Il governo Draghi sta spingendo per una condivisione dei brevetti che consentirà di produrre vaccini anti-Covid anche in Italia: le dosi che usciranno dai nostri impianti saranno però gestite sempre da Bruxelles, che poi ci girerà il 13,5% del totale come previsto dal piano UE.
Il pressing da parte dell’Europa sulle case farmaceutiche per una condivisione dei brevetti è asfissiante, roba da far impallidire Arrigo Sacchi, ma per l’Italia cosa può cambiare se anche delle nostre aziende inizieranno a produrre il vaccino anti-Covid?
Per risolvere il problema non di poco conto dei tagli e dei ritardi nelle consegne dell’ambito siero, Ursula von der Leyen sollecitata pure da Mario Draghi ha deciso di puntare tutto sulla condivisione dei brevetti, visto che la strada che porta alla Russia e al suo Sputnik V sembrerebbe essere al momento difficilmente praticabile.
Da giorni così al MISE è attivissimo il nuovo ministro Giancarlo Giorgetti, che ha tenuto più di un tavolo insieme ai vertici dell’industria farmaceutica nostrana. Nell’ultimo in ordine di tempo, hanno preso parte anche il nuovo commissario straordinario Paolo Figliuolo e Franco Gabrielli, l’uomo a cui Mario Draghi ha affidato la delega ai servizi segreti.
Un incontro descritto come molto proficuo, visto che dal tavolo sarebbe uscito un piano per avviare nei prossimi mesi in Italia una produzione del vaccino anti-Covid, sempre a patto che le case farmaceutiche che hanno ottenuto il disco verde dall’EMA decidano di condividere i loro brevetti.
Vaccino prodotto in Italia, cosa cambia?
Per cercare di accelerare nella campagna vaccinale, il governo Draghi si sta muovendo su due fronti: via libera all’unica dose per chi è guarito dal Covid e, sostenendo le trattative di Bruxelles, aumentare la produzione interna all’UE grazie alla condivisione dei brevetti.
Su questo secondo tema, durante il vertice al MISE è stato raggiunto un sostanziale accordo con Farmindustria: auspicando una rapida condivisione dei brevetti, già entro sei mesi (ma ci potrebbe volere un po’ più di tempo) diverse aziende nostrane potrebbero essere pronte non solo all’infialamento, come già avviene, ma anche alla produzione riconvertendo o acquistando i necessari bioreattori.
Questo significa che entro la fine dell’anno i siti individuati saranno capaci di produrre i vaccini per conto di Pfizer, Moderna, AstraZeneca e Johnson & Johnson.
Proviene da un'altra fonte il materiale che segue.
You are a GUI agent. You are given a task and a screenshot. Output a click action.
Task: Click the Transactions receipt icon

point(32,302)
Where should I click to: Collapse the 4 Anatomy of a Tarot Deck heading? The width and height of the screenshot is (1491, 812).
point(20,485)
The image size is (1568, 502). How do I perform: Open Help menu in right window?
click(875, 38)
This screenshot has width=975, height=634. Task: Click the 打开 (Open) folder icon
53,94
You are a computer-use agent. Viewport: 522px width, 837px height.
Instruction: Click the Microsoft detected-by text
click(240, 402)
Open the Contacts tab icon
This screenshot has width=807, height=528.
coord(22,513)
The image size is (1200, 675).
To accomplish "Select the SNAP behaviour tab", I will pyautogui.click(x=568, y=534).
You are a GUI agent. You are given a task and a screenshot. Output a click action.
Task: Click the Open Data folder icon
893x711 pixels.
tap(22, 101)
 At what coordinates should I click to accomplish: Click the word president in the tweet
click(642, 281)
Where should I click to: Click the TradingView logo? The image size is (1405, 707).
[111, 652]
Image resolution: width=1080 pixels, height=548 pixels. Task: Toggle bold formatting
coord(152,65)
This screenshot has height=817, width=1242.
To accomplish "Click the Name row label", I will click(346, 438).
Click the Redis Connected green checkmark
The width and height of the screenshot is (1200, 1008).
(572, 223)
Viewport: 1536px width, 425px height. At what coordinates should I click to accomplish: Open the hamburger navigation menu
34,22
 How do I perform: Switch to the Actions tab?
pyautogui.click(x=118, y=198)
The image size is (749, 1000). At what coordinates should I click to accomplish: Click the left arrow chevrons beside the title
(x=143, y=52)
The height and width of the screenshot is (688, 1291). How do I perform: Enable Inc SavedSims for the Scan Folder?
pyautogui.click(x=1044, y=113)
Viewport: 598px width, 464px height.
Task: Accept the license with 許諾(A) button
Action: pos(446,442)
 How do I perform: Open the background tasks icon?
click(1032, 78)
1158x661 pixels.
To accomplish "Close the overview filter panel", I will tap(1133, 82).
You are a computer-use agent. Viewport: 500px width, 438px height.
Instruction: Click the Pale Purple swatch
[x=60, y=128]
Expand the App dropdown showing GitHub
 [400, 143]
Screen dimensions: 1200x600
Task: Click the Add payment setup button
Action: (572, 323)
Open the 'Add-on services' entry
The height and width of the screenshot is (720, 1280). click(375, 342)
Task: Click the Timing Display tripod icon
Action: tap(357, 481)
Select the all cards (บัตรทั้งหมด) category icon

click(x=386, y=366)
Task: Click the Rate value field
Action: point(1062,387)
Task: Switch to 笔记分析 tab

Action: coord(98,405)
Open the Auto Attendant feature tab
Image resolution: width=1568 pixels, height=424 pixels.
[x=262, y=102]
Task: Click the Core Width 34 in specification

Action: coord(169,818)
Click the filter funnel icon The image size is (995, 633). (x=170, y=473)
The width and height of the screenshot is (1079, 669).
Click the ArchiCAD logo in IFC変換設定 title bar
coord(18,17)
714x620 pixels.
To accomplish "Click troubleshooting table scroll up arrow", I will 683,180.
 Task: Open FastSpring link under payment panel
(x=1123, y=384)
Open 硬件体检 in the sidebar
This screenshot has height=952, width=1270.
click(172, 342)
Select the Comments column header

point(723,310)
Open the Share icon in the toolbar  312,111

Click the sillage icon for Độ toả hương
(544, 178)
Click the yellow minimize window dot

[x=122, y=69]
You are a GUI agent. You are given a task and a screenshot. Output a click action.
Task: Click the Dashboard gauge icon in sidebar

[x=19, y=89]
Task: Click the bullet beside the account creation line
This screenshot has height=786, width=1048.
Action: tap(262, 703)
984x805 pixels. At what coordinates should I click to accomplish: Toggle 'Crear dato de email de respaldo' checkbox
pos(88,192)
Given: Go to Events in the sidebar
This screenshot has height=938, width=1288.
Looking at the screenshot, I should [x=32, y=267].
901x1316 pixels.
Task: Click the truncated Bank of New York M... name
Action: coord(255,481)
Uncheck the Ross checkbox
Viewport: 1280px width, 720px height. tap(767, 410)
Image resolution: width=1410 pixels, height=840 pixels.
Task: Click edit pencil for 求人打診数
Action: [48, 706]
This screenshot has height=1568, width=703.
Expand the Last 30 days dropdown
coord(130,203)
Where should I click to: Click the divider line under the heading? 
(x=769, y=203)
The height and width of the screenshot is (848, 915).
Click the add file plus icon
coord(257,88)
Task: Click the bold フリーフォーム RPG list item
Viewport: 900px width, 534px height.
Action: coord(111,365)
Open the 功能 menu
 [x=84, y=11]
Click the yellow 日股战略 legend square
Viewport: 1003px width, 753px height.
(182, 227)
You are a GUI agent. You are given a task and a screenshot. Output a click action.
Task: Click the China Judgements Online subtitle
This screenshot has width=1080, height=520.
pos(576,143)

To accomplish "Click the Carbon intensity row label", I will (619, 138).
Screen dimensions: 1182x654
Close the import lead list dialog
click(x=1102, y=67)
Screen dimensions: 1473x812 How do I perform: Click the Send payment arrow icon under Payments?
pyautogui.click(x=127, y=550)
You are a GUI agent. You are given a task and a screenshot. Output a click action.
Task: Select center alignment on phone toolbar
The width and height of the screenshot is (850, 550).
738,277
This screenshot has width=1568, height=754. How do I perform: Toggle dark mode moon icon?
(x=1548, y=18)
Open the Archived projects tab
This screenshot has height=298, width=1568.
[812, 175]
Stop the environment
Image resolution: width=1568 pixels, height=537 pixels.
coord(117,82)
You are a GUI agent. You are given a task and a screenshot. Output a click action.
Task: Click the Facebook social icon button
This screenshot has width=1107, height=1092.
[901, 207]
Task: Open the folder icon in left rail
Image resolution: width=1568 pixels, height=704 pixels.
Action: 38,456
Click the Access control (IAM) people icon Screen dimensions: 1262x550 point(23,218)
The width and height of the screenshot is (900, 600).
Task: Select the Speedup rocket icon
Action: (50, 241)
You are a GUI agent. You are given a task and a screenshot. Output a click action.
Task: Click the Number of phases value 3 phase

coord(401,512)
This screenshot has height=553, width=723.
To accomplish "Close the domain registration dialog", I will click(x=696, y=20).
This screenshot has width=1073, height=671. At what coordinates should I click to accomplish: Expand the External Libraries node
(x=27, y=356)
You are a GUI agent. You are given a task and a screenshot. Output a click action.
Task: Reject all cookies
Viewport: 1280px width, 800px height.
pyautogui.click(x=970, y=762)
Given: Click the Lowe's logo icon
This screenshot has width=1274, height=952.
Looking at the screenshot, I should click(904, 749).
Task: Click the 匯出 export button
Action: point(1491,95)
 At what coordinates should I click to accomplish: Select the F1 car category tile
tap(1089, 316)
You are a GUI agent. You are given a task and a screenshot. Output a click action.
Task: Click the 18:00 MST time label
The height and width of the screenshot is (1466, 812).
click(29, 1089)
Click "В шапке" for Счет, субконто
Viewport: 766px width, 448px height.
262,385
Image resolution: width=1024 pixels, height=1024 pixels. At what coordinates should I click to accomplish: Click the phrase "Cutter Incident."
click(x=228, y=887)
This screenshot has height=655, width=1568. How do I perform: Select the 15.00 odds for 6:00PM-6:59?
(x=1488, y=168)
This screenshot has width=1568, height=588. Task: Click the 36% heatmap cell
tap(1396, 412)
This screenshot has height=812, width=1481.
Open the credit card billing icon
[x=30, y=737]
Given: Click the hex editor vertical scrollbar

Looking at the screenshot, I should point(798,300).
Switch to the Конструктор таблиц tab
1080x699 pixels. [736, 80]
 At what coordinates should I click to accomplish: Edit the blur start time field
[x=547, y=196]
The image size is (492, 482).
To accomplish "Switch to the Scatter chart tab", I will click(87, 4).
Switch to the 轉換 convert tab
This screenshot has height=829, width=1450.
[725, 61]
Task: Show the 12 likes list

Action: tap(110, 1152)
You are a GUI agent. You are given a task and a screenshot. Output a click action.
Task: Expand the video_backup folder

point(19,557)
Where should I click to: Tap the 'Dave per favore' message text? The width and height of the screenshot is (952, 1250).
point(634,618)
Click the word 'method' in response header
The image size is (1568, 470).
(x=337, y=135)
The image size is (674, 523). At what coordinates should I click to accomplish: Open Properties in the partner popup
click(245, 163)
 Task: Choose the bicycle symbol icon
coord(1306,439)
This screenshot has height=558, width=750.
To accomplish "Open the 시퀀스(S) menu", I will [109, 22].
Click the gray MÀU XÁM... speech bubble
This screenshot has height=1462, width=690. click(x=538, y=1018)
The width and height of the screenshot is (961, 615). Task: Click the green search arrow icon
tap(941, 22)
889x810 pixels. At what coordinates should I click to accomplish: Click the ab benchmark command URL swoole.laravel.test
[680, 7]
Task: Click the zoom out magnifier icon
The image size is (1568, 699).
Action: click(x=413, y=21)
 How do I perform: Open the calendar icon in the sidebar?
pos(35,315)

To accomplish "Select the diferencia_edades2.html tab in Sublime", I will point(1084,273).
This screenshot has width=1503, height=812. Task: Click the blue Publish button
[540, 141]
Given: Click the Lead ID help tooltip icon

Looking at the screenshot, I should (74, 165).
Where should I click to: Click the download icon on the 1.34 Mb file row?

La stessa cosa dovrebbe verificarsi anche in stabilimenti di altri Paesi europei, aumentando così in maniera netta la produzione.
I vaccini prodotti in Italia però non resterebbero “a casa nostra” ma prenderebbero la via di Bruxelles, che poi li distribuirà insieme a tutti gli altri ai 27 Stati membri secondo le attuali modalità: all’Italia così spetterà sempre il 13,5% del totale, la fetta più grande di tutti.
Si tratta quindi di una soluzione che mira a migliorare le cose per il futuro, a partire dal 2022, considerando che ormai appare chiaro che dovremo vaccinarci di continuo contro il Covid visto il diffondersi delle varianti.
L’avere però un polo tutto made in Italy per la produzione dei vaccini sarebbe un passo molto importante, soprattutto se come si spera in autunno dovesse essere pronto il vaccino di ReiThera, un’azienda biotech di Castel Romano.
In sostanza per avviare una produzione di vaccini direttamente in Italia, sempre a patto che ci sia una condivisione dei brevetti, ci vorrà tra autorizzazioni e riconversioni circa un anno, al nostro Paese spetterà sempre il 13,5% del totale ma i benefici potranno senza dubbio essere più palpabili nel lungo termine.